Alıştırma Görevi:
Aşağıdaki verilerde "258x126 pixels. Task: Click" ifadesini içeren satırla açılıp verilerin sonuna kadar süren kısmı, iki uç da dahil olmak üzere, hiçbir değişiklik yapmadan yeniden yazar mısın?

İşlenecek Veriler:

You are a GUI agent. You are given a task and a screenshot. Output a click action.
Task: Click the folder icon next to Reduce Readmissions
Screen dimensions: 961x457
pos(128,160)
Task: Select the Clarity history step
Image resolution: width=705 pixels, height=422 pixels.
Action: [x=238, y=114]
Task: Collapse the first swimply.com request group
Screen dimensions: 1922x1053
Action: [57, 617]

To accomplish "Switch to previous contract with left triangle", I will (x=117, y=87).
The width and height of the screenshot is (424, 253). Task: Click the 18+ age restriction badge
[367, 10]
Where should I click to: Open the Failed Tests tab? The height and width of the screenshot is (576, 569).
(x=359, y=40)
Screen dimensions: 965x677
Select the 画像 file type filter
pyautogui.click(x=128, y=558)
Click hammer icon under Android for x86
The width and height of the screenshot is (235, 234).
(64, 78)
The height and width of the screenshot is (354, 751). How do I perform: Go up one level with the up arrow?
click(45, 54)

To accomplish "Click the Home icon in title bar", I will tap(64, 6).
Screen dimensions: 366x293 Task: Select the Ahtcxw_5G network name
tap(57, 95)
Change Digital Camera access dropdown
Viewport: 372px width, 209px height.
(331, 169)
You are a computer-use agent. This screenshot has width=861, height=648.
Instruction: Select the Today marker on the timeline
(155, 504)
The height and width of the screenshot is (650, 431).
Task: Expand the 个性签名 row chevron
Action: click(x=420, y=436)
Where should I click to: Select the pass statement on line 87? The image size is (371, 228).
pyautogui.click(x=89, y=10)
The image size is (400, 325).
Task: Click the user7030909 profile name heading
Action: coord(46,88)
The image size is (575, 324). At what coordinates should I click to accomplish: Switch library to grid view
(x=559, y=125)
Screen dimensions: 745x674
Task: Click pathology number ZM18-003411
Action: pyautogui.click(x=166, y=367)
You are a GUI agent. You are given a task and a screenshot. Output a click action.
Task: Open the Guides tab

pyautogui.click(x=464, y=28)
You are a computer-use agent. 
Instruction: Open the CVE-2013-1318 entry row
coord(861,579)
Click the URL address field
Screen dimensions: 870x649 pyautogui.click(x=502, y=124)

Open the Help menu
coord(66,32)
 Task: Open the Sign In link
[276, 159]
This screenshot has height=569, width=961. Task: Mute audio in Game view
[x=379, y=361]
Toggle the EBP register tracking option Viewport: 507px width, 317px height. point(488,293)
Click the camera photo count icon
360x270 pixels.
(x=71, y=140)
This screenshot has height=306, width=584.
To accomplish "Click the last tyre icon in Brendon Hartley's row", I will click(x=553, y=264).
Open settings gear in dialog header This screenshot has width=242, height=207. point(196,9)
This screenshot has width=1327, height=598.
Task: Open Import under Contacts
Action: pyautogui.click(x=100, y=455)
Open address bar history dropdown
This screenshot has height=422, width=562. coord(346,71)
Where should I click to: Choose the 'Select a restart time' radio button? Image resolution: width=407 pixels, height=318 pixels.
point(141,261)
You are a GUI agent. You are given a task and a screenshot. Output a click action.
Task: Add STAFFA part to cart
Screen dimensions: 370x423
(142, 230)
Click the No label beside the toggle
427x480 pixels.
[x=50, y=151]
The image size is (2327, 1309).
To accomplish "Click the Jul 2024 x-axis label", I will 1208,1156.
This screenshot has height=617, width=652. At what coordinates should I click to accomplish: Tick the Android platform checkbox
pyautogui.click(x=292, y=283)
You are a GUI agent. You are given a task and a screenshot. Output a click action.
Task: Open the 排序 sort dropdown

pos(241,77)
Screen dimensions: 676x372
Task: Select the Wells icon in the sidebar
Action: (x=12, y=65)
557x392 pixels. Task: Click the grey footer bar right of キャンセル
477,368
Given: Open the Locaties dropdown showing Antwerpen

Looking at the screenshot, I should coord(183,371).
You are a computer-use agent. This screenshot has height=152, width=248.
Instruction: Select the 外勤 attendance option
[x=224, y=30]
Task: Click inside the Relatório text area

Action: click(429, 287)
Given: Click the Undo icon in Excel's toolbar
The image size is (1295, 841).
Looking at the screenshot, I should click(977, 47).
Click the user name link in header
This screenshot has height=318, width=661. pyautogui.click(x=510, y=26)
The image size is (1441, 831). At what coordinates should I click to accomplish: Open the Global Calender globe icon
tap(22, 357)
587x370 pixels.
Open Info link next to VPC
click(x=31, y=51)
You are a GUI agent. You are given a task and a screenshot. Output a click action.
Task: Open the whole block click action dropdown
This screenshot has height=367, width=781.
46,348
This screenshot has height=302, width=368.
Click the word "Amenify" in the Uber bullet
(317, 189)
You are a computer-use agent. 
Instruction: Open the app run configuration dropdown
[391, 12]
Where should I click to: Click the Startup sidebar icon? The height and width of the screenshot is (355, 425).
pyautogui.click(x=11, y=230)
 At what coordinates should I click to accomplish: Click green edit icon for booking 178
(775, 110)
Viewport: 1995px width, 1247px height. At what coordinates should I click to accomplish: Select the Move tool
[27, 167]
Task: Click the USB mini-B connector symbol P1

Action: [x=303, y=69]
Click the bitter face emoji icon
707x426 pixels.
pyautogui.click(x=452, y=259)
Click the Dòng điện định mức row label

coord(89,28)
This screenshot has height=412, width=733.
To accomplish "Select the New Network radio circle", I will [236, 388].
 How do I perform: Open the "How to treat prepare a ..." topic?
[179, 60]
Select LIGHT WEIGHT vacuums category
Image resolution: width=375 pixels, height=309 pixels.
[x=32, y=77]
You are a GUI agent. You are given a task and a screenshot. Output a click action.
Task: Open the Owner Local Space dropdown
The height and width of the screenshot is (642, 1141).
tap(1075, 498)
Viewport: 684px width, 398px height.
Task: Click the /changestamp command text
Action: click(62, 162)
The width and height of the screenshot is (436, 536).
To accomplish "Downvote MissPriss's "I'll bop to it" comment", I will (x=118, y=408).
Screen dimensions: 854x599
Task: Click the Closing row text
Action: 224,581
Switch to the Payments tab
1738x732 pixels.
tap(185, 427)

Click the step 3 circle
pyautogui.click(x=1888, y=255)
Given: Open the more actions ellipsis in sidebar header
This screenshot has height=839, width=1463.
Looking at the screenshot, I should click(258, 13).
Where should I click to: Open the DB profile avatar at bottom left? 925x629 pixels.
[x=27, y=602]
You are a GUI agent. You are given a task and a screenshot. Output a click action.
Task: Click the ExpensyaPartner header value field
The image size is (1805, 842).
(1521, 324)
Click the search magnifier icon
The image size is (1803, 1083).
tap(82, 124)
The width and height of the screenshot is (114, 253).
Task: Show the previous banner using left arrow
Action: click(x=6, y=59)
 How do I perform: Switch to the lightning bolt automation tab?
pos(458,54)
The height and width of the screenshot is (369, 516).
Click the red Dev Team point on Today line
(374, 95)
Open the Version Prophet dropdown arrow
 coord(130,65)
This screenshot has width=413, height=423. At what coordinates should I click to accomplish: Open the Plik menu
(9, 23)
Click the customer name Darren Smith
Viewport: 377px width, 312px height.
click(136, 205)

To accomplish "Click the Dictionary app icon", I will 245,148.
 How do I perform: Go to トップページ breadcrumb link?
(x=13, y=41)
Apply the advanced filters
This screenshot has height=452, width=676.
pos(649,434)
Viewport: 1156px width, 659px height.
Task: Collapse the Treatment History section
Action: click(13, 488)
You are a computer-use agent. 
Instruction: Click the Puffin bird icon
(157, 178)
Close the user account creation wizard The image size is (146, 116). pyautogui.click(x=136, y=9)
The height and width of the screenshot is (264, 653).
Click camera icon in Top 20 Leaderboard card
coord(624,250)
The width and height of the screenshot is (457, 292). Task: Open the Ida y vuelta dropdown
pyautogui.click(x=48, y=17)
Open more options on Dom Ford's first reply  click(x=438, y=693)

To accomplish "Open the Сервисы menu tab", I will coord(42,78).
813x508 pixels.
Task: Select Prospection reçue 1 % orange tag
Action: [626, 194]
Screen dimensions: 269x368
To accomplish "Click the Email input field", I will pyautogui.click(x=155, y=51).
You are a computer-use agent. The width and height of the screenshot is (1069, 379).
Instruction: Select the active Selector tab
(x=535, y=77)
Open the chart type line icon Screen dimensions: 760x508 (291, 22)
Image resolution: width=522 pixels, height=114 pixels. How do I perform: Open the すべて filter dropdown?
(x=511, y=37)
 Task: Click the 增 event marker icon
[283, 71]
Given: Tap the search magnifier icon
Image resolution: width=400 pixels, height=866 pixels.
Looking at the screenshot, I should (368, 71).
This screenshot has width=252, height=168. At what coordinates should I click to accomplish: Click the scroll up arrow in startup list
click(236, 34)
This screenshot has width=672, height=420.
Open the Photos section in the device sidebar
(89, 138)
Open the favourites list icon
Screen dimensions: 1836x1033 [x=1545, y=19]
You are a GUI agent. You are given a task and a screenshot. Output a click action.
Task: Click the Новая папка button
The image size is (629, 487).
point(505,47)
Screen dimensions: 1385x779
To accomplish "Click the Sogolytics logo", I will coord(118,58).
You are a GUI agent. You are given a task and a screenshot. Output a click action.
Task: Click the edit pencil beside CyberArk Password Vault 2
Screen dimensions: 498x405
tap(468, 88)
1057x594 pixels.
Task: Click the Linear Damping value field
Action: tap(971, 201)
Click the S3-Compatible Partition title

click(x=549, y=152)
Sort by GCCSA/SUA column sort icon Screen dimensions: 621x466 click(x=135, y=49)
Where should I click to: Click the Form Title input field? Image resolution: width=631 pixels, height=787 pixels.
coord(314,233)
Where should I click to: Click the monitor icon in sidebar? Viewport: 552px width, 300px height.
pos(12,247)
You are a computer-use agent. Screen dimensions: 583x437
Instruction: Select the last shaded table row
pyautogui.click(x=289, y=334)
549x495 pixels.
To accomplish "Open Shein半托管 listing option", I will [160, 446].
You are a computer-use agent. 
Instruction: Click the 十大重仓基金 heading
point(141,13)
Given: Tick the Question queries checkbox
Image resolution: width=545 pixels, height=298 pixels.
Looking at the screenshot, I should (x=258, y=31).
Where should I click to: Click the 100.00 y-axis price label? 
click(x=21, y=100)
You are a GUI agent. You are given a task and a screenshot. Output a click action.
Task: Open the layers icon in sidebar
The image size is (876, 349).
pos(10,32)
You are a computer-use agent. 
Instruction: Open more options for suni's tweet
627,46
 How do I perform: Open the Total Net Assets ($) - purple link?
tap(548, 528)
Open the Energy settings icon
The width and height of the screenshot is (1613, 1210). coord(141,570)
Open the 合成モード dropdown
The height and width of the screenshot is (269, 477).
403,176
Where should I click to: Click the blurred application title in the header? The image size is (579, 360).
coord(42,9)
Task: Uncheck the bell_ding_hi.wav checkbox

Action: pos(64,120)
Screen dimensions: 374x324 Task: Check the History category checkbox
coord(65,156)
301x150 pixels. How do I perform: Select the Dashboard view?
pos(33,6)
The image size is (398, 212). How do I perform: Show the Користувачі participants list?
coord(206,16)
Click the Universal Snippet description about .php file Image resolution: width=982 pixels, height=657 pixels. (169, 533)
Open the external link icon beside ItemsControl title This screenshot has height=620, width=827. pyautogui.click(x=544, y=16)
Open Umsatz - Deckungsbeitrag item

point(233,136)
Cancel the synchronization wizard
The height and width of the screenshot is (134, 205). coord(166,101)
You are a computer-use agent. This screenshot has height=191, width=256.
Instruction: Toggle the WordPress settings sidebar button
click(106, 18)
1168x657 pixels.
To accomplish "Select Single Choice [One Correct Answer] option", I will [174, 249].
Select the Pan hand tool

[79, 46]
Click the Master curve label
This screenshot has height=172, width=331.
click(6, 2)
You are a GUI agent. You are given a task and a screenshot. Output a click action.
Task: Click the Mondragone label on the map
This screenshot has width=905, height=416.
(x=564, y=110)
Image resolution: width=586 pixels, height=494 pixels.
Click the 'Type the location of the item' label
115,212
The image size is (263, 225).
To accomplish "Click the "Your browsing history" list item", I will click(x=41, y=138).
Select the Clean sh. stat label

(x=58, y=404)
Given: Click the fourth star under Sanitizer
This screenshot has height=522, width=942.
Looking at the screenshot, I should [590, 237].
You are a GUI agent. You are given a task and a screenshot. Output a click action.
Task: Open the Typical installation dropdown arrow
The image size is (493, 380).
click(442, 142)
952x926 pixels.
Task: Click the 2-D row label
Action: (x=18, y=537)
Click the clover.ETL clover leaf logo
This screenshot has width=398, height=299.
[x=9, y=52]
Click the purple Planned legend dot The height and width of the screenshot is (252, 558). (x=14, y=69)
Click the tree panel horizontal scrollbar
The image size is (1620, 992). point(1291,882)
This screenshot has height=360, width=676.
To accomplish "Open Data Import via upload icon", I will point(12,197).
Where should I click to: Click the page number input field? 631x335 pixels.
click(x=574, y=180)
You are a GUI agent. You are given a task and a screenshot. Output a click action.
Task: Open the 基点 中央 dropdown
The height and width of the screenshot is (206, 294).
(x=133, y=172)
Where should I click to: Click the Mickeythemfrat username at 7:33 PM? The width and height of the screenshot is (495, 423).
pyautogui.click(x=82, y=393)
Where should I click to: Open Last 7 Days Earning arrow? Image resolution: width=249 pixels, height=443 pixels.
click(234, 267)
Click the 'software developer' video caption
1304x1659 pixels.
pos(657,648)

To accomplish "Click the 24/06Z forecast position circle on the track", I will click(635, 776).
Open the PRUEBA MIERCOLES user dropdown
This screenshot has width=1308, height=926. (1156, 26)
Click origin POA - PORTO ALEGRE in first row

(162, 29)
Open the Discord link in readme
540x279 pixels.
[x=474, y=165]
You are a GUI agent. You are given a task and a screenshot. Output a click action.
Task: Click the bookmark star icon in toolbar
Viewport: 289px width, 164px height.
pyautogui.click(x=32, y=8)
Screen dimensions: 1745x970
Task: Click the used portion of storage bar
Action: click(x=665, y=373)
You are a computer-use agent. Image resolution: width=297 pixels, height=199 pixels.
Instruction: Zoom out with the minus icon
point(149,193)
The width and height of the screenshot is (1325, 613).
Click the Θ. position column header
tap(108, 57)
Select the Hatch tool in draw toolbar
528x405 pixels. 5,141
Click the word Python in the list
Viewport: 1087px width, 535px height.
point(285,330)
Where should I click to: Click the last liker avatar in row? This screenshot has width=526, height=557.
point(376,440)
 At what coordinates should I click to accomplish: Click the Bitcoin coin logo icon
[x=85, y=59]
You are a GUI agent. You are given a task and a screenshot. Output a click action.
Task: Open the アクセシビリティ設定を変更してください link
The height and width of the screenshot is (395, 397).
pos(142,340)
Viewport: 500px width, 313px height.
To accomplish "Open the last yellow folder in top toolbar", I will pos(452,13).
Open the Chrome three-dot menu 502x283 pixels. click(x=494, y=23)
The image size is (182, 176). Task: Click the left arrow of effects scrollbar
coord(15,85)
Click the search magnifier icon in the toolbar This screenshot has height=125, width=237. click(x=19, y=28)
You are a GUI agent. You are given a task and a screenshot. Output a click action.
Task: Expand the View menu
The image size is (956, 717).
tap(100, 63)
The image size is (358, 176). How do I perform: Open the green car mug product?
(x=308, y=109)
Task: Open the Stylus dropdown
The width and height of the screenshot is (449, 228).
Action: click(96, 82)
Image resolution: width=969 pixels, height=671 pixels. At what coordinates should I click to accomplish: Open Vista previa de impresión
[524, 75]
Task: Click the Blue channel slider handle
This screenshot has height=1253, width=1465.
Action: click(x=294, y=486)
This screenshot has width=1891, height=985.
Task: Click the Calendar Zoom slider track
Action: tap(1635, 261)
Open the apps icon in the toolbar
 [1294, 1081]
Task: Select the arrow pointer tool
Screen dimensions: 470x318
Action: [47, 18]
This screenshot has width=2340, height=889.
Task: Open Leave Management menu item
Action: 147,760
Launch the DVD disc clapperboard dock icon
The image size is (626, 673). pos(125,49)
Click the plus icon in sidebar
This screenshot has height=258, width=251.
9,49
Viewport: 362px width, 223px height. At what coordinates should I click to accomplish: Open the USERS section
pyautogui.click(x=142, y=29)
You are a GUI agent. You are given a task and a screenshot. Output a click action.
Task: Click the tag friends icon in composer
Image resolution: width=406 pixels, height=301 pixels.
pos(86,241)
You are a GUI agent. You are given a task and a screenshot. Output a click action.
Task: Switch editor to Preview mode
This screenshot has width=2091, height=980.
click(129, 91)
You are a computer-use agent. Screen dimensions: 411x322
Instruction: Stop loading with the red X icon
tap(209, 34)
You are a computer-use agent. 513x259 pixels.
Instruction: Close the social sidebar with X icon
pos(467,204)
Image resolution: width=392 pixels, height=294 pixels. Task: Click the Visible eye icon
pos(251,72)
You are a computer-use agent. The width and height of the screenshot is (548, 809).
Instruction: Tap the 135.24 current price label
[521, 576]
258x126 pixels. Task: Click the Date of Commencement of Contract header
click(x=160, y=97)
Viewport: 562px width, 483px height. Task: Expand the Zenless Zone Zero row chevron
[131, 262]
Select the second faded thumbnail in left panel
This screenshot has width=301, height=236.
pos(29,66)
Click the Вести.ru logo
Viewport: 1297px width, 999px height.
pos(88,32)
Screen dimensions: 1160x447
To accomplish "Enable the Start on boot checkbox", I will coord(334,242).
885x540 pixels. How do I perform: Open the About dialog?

Nihai Sonuç:
258x126 pixels. Task: Click the Date of Commencement of Contract header
click(x=160, y=97)
Viewport: 562px width, 483px height. Task: Expand the Zenless Zone Zero row chevron
[131, 262]
Select the second faded thumbnail in left panel
This screenshot has width=301, height=236.
pos(29,66)
Click the Вести.ru logo
Viewport: 1297px width, 999px height.
pos(88,32)
Screen dimensions: 1160x447
To accomplish "Enable the Start on boot checkbox", I will coord(334,242).
885x540 pixels. How do I perform: Open the About dialog?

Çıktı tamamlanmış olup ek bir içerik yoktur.